Zero sum game with payoff matrices:

Row player:
[[ 0 -1  1]
 [ 1  0 -1]
 [-1  1  0]]

Column player:
[[ 0  1 -1]
 [-1  0  1]
 [ 1 -1  0]]
Utility if first player chooses Rock and second player chooses Paper [-1  1]
Best responses ? (False, True)
Nash equilibrium:
[(array([0.33333333, 0.33333333, 0.33333333]), array([0.33333333, 0.33333333, 0.33333333]))]

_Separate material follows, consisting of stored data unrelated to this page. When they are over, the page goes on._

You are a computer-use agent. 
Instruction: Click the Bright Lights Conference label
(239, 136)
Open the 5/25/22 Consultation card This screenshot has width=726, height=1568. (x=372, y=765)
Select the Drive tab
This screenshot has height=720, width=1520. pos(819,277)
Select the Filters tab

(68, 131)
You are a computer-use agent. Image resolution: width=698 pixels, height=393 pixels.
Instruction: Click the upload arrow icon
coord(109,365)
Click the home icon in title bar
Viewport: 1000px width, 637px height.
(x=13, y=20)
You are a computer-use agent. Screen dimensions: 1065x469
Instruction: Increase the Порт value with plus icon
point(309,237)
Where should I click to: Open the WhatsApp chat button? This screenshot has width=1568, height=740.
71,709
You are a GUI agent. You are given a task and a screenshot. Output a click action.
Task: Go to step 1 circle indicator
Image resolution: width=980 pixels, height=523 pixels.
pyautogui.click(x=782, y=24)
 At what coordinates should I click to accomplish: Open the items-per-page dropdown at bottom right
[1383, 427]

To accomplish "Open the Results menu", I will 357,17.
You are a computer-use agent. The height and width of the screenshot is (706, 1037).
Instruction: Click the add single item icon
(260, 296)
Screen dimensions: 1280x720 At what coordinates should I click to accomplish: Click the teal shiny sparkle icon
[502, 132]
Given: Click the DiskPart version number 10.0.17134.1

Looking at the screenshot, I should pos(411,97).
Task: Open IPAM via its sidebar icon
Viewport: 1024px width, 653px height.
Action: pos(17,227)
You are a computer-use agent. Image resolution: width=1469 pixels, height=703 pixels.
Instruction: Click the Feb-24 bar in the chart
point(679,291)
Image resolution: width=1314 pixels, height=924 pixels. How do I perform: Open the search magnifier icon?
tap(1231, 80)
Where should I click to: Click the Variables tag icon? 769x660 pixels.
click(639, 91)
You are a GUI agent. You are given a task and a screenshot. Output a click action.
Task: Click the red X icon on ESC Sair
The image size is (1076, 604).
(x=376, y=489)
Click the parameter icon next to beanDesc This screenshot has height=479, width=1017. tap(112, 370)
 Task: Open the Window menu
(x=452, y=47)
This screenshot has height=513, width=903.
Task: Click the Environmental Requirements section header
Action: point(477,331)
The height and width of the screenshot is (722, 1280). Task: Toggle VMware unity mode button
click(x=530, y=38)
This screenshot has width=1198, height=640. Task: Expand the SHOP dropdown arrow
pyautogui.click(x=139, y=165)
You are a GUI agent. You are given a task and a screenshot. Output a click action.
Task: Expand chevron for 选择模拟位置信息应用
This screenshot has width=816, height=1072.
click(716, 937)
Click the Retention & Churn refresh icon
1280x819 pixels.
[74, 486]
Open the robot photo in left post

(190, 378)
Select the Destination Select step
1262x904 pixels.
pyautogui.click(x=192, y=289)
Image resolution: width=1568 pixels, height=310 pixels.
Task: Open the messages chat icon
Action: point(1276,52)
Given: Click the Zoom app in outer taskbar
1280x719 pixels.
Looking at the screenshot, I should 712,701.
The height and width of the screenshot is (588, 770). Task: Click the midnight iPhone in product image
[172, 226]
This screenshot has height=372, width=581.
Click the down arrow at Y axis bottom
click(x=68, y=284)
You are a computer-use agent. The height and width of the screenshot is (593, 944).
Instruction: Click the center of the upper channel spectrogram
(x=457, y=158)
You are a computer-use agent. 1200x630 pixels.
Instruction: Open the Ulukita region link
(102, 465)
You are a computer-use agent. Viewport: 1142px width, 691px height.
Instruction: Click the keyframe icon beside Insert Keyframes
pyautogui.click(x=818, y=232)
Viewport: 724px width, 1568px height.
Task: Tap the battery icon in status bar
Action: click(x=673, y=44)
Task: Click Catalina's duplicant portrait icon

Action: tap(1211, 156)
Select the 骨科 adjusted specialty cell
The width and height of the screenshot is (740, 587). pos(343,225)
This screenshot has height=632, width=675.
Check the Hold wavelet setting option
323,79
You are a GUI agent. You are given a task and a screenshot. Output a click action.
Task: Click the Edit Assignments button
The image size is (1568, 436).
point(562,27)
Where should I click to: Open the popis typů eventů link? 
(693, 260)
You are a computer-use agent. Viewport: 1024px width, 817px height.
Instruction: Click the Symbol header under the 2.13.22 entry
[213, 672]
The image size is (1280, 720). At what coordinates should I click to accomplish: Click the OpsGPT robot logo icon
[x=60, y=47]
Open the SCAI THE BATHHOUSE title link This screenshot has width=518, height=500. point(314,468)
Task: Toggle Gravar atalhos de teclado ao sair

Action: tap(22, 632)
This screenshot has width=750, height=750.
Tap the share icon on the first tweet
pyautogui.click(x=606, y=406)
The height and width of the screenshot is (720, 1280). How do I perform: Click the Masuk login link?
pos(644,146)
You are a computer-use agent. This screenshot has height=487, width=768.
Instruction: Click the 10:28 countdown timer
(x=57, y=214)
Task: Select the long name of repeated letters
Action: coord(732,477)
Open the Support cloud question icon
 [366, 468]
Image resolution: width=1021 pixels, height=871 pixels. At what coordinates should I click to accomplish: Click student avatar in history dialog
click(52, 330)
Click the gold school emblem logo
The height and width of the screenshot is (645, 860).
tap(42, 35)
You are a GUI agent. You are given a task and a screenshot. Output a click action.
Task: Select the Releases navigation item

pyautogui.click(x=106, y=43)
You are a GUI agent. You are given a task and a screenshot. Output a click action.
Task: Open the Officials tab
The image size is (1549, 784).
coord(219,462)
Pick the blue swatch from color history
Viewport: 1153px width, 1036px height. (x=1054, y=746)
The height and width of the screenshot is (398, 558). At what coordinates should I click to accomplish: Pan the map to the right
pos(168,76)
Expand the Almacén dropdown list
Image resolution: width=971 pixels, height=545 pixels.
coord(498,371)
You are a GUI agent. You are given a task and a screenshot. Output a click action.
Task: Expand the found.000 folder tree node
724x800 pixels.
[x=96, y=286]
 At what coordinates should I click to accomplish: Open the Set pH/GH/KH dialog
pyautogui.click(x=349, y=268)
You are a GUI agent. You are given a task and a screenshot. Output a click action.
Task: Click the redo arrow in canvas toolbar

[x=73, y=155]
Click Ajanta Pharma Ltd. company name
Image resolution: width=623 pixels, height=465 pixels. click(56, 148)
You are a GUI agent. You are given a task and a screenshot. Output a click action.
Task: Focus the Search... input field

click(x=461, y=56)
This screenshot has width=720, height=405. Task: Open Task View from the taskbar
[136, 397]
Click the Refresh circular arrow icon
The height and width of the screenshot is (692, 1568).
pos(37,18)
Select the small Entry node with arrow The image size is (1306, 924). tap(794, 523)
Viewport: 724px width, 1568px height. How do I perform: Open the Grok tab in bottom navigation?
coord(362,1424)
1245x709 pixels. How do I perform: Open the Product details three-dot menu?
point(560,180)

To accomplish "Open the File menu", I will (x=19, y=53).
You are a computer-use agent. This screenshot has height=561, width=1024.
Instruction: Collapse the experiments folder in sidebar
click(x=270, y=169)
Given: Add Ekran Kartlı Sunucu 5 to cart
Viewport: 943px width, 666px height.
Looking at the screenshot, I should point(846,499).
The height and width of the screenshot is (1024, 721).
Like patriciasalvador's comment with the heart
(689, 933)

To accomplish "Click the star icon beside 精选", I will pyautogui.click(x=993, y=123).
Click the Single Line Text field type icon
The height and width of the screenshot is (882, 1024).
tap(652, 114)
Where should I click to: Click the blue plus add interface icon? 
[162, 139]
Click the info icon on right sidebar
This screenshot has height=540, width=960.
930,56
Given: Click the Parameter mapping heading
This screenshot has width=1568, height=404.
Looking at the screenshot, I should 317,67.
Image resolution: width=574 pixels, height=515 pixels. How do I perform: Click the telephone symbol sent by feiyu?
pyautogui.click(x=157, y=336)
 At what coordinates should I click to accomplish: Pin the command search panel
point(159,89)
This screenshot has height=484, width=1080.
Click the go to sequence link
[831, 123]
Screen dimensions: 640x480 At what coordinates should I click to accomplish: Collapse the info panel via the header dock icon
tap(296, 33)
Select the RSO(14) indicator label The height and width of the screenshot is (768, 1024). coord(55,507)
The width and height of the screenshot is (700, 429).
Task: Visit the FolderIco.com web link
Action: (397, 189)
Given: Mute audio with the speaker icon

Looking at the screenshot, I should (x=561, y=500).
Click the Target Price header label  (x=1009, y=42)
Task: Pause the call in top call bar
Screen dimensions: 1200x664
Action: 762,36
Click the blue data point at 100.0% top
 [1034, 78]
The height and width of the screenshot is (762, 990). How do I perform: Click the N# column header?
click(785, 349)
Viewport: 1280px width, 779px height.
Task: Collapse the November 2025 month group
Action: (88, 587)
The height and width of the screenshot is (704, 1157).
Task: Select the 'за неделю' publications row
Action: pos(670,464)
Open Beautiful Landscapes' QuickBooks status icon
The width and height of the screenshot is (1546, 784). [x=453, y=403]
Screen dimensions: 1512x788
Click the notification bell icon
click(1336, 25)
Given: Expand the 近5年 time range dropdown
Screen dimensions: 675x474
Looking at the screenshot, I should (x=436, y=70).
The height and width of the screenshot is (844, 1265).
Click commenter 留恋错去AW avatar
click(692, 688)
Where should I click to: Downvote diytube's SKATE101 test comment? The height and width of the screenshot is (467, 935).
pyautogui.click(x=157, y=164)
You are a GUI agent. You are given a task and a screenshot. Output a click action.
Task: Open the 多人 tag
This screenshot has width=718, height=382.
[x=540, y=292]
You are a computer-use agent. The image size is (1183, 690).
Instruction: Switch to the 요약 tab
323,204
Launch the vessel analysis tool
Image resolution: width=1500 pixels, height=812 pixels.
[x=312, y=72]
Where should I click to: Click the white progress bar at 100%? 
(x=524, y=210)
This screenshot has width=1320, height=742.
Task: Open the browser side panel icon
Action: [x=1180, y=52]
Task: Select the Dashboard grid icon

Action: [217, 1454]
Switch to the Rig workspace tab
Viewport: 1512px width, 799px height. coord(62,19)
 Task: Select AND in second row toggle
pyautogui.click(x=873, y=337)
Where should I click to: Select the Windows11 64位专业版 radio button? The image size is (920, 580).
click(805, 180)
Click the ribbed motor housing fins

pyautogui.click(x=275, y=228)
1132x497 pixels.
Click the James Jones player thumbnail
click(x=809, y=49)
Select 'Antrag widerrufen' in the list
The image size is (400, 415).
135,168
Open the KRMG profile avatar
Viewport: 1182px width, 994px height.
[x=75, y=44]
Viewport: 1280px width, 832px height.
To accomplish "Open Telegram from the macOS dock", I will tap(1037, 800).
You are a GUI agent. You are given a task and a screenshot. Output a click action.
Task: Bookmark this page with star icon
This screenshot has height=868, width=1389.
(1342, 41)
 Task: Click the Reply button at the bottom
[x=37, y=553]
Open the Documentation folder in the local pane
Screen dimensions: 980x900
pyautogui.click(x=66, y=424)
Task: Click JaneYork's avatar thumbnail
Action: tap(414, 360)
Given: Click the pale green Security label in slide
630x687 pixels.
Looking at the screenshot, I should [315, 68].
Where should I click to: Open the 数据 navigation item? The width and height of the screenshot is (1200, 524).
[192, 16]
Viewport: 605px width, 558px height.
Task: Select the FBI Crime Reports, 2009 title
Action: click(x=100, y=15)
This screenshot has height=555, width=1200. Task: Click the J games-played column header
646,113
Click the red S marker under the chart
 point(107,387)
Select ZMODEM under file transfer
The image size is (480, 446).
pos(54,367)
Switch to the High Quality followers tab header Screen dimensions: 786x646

# 1) A Medieval Duel (Zero-Sum Game)

#### Define the following 2-player zero-sum game where:
There is 4 actions:

1. Hide
2. Charge with a sword
3. Shoot an arrow 
4. Scoot
    
#### Description:
You engage in a fight with your opponent, which is taking place in the middle of a forest. Both of you own a bow with a couple arrows, and a sword:
- If you hide, your opponent cannot find you, unless he is scooting.
- Charging costs some energy, and shooting spends an arrow.
- Scooting makes you defenseless if your opponent is charging or shooting.

Goals:
- Define the payoff (your choice) for the first player for each action, in function of the action of the opponent.
- Construct the game matrix.
- Compute the nash equilibriums of your game.

In [None]:

# For each action, define their payoff when the other player picks their own action 


game_matrix = np.array([
    [...],
    [...],
    [...],
    [...]
])

game = nash.Game(game_matrix)
nash_eq = game.linear_program()
print("Nash equilibrium:")
print(list(nash_eq))
# Can you interpret the nash equilibrium found ?

# General-Sum Games

# 2) Chicken
The Chicken Dilemma: https://en.wikipedia.org/wiki/Chicken_(game)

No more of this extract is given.